Through various things called leveraging, or futures forecasting, or reading the bones, or perhaps there are more technical terms for the shell games they've been pulling since Phil Gramm (John McCain's former financial wizard) gave them the cake they're eating, too, our economy has become, suddenly what it really is: a house of cards, built on fake money, or (even better!) the promise of fake money, and everyone is asking, "Can we have our real money back?" And the banks have to answer, well, no, we're not sure who has it.

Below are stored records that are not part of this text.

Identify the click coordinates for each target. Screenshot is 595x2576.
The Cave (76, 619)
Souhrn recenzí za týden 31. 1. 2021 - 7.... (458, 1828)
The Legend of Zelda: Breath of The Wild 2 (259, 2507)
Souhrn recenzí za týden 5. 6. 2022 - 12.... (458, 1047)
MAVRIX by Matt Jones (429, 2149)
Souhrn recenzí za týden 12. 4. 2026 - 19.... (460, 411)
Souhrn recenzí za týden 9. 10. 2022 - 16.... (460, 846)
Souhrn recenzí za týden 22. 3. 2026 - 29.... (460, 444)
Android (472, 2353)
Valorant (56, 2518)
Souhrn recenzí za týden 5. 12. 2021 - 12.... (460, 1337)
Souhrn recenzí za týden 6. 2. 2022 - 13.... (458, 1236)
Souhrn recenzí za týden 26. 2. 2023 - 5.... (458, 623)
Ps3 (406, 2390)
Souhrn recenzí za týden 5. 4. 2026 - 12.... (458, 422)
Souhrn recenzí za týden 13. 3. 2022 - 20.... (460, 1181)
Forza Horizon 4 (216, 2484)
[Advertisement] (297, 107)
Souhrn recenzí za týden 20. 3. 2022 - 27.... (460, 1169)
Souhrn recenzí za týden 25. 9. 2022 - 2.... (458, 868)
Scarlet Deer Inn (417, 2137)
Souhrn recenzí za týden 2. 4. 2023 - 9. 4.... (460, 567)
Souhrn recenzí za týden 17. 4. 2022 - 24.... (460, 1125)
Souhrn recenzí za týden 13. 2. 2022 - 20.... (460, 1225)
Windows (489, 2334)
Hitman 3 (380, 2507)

All the while trying to sound like Jimmy Stewart in It's A Wonderful Life. All that money is tied up with the various developments and investments that each of these large financial institutions owns. Except the housing market is going into the tank, thanks to subprime mortgage swindlers, and house-flippers (a pox on them all). And the investments? Well, Bank A loans Bank B money in order for Bank B to grow Bank A's money through investment in housing. Bank B's housing market collapses, and Bank A loses some or all of that capital.
I have two cheap illustrations of how our financial markets are at the mercy of every idiot (including me): The Current Occupant of the White House, George W Bush, recently lifted the ban on offshore oil drilling, and the price of oil went down - based on what, exactly? That oil was really cheaper, or that oil might get cheaper soon, or that my tummy hurts and I don't feel like bidding? The other story was when American Airlines was going bankrupt and their stock price went way down in a single day. The person that said they were going bankrupt was American Airlines, but six years ago. The mis-reporting of this fact sent the stock market into a down-bid frenzy, and AA ended up at something like $0.50 a share.
So, meaningless news and old news can make something suddenly worth less, down to almost nothing. This is our financial system. Live with it.